Ricordiamo che una volta, quando Di Maio era “capo politico”, uno che aveva idee diverse dalla linea ufficiale veniva espulso. Domanda: si dimette anche da ministro? Perché è sempre grazie ai voti di iscritti ed elettori che ricopre quel ruolo. Ma piuttosto: perché Conte e Di Maio devono rimanere insieme? Di Maio è una colonna del partito di Draghi, con Giorgetti e altri. Conte è stato chiamato per riformare il M5S, non per portare l’acqua a Draghi (già assistito da innumeri e solerti volontari).

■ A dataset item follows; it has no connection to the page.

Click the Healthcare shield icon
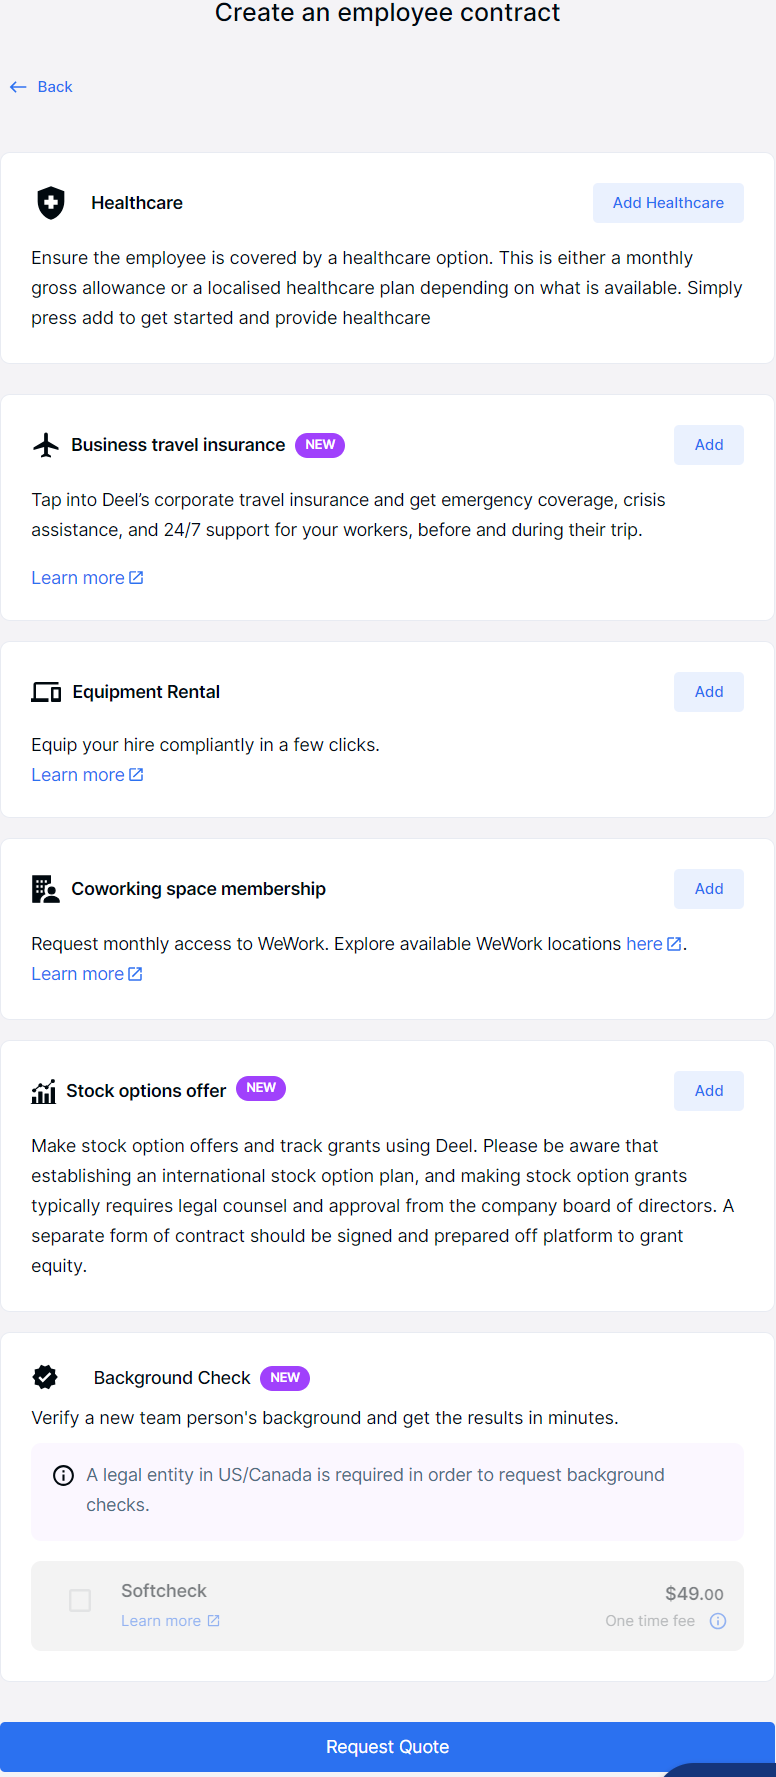This screenshot has width=776, height=1777. pyautogui.click(x=51, y=203)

Forse brucia la regola dei due mandati, che azzopperebbe molti parlamentari dimaiani. Grillo interviene scrivendo che il M5S deve “passare dai suoi ardori giovanili alla sua maturità” e propone di mettere “limiti alla durata delle cariche, anche per favorire una visione della politica come vocazione e non come professione”. Di Maio è sicuramente diventato un professionista, se lo scrivono gongolanti i giornali dell’establishment.

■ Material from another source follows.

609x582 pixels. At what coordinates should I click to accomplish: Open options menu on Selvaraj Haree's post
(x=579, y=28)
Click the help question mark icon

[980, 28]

Ma il disprezzo del M5S per “la politica come professione” è proprio uno dei segni della sua immaturità. Nel libro omonimo, del 1919, Max Weber sottolineava piuttosto un’altra distinzione: quella tra vivere “di” politica, cioè per lo stipendio, e vivere “per” la politica, cioè per passione e per il bene comune. Chi, lì, dentro, vive ancora “per”?